Writing style is made up of two things: cadence and variation.

Good style is clear, readable, and invisible.  Its purpose is not to attract attention to itself but to transport readers into the world of your story.  If your readers notice your style without purposefully intending to study it, your style needs to be improved and refined.  Good style, however, is transparent so that your readers simply see the characters and world of your story rather than the words you use to portray them.

To write with cadence simply means that your writing should sound natural.  If it sounds right to you, it probably is--but if it doesn’t sound right, play with it and change the wording until it does.  Your writing should flow without wordiness, unneeded interjects that exist solely to please the writer, and be as condensed as possible.  Less is more.  
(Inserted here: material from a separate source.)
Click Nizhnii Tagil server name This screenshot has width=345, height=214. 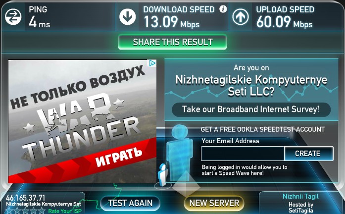pos(300,196)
Refinement is vibrant and impacting--fresh, clear, and it entices the reader to continue, thus propelling your story forward.  Excess, on the other hand, is messy and requires your reader to exert effort in order to understand what’s happening in your story world.  Essentially, this causes readers to feel like they’re driving down a dead end road, ditch your story, and move on to something else.

As a wise writer once said, good writing is hard on the writer and easy on the reader.  Style exists as a structure in which to tell your story and to give it form, not to decorate it and draw attention to itself.  You might hesitate to cut that phrase you think is witty or beautiful, but if it causes your story to linger rather than to move forward, do your readers a favor and trash it.  Bottom line: style exists for your readers’ benefit, not yours.

Moving on to the magical land of variation.  Variation basically means this: mix it up.  If you use the same sentence structure or wording over and over, your prose is dull, boring, and rather painful to read.  Switch from simple sentences to complex ones, action tags to dialogue tags, short sentences and paragraphs to longer ones, prepositions to subject-verb sentence structures.  The trick is to use variety in a way that enhances your story and becomes a part of it rather than jumbling the action and flow of what’s happening in your story world.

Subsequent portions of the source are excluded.